June 2016 Public Offering
On June 21, 2016, the Company completed a public offering (the "June 2016 Public Offering") of its common stock and warrants pursuant to the Company's effective Shelf Registration. The Company sold an aggregate of 9,375,000 shares of common stock and warrants to purchase up to 4,218,750 shares of the Company's common stock at a public offering price of $2.40 per share. The warrant exercise price is $3.00 per share. Net proceeds from the June 2016 Public Offering were approximately $20.8 million, after deducting underwriting discounts and commissions and offering expenses of approximately $1.7 million. See Note 8 for further details.
Loan and Security Agreement
On September 30, 2016, the Company entered into a Loan and Security Agreement (the “Loan Agreement”) with Solar Capital Ltd. (“Solar”), in its capacity as administrative and collateral agent and as lender. Pursuant to the Loan Agreement, Solar is providing the Company with a 48-month secured term loan in the amount of $15.0 million (the “Term Loan”) and the Term Loan matures on September 30, 2020 (the “Maturity Date”). See Note 6 for further details.
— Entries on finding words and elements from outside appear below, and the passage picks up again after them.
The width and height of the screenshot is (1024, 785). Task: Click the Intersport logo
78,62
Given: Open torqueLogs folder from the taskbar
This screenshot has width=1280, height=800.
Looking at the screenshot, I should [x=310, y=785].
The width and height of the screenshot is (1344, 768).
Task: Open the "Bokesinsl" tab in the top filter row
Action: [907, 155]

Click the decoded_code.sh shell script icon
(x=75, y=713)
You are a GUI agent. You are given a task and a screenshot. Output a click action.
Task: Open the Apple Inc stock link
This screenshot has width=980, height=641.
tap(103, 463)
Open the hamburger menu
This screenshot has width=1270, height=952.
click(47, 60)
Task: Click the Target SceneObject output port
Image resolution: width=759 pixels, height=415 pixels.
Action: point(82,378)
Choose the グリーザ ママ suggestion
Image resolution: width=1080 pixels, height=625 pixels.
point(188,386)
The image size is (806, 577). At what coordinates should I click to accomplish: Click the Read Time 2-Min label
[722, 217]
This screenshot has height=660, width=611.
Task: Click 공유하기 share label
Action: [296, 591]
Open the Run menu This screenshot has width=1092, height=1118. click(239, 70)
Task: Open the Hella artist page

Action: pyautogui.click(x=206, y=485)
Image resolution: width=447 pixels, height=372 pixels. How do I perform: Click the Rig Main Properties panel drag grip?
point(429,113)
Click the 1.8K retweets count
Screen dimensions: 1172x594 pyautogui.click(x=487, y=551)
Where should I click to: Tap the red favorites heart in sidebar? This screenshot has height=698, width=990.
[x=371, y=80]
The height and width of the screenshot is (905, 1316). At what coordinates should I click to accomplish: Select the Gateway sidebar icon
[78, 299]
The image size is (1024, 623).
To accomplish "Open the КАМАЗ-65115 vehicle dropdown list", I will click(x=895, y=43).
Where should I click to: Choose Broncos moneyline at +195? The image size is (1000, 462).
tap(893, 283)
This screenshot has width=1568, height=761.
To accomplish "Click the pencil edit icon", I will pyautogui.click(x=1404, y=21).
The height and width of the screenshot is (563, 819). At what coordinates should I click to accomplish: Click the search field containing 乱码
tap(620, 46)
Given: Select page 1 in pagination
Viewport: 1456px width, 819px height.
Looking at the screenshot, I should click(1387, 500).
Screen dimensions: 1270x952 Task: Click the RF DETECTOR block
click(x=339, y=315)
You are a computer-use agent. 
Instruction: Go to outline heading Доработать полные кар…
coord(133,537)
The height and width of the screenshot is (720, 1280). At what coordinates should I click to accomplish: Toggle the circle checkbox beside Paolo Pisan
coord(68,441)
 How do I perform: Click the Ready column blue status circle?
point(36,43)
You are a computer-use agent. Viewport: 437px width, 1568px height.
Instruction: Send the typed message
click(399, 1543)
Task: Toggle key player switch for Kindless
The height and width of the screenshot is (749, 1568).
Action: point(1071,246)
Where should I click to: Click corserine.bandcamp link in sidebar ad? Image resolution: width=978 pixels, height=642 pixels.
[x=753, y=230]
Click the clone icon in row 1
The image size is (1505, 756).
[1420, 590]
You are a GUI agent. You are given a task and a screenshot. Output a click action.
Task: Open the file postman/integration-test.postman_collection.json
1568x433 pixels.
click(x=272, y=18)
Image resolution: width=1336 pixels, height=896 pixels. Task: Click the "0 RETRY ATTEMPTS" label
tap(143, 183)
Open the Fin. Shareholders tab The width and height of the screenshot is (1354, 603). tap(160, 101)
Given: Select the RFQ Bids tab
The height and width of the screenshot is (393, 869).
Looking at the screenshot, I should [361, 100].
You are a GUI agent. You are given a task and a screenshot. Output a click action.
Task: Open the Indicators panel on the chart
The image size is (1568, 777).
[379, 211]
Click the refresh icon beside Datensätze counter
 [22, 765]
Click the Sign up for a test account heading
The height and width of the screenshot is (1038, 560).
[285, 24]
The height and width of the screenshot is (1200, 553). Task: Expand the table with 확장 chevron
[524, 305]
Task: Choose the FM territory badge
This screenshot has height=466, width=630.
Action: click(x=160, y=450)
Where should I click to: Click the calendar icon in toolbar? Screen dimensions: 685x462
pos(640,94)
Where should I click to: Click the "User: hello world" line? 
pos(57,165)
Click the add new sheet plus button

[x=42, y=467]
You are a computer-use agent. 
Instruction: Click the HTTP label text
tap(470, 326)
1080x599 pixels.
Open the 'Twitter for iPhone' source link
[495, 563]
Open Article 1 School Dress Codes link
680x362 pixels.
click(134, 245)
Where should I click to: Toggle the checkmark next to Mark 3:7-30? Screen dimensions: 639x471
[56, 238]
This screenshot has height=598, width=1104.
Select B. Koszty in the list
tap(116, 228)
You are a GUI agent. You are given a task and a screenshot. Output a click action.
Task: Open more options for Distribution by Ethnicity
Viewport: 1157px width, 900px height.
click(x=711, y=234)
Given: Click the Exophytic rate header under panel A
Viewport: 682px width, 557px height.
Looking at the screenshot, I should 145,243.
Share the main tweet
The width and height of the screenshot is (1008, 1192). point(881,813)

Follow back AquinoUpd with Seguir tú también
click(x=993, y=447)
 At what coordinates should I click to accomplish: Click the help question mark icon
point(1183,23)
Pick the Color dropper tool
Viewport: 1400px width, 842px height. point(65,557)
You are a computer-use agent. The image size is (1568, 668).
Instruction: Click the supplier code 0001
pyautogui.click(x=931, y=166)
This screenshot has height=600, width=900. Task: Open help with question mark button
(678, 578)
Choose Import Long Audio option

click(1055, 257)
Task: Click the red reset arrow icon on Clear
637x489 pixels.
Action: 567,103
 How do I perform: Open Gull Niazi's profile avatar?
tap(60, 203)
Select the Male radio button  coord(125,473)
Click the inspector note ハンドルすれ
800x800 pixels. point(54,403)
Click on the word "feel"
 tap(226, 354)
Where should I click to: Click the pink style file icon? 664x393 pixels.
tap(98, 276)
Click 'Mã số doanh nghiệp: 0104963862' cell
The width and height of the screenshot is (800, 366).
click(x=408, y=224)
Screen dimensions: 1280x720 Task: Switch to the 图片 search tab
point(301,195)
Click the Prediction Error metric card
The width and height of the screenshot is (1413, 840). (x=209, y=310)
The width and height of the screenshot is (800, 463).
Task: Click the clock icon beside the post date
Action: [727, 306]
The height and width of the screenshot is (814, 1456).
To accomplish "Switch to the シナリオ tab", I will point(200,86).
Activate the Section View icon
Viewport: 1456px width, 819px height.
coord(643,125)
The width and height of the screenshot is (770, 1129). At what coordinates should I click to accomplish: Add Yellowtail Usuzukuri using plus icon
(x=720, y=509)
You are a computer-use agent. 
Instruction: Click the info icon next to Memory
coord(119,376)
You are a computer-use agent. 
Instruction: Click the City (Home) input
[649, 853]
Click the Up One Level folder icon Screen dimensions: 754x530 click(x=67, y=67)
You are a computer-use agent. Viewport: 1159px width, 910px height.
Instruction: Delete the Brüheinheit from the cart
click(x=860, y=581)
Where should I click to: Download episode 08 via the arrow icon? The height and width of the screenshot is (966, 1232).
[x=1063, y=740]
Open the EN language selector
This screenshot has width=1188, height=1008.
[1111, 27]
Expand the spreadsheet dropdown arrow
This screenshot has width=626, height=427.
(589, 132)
Unaudited Interim Financial Information
The accompanying unaudited financial statements and notes have been prepared in accordance with accounting principles generally accepted in the United States, or US GAAP, as contained in the Financial Accounting Standards Board (“FASB”) Accounting Standards Codification (the “Codification” or “ASC”) for interim financial information. In the opinion of management, the interim financial information includes all adjustments of a normal recurring nature necessary for a fair presentation of the results of operations, financial position, and cash flows. The results of operations for the three months ended March 31, 2017, are not necessarily indicative of the results for the full year or the results for any future periods. These interim financial statements should be read in conjunction with the financial statements and notes set forth in the Company’s Annual Report on Form 10-K filed with the Securities and Exchange Commission (“SEC") on March 13, 2017.
Use of Estimates
The preparation of financial statements in conformity with US GAAP requires the Company to make estimates and assumptions that affect the reported amounts of assets and liabilities and disclosure of contingent assets and liabilities as of the date of the financial statements and the reported amounts of revenues and expenses during the reporting periods. Actual results could differ from those estimates. Significant estimates include: the fair value of the Company’s common stock used to measure stock-based compensation for options granted to employees and nonemployees and to determine the fair value of common stock warrants; the estimate of services and effort expended by third-party research and development service providers used to recognize research and development expense; and the estimates and assumptions utilized in measuring the warrant liability fair value each reporting period.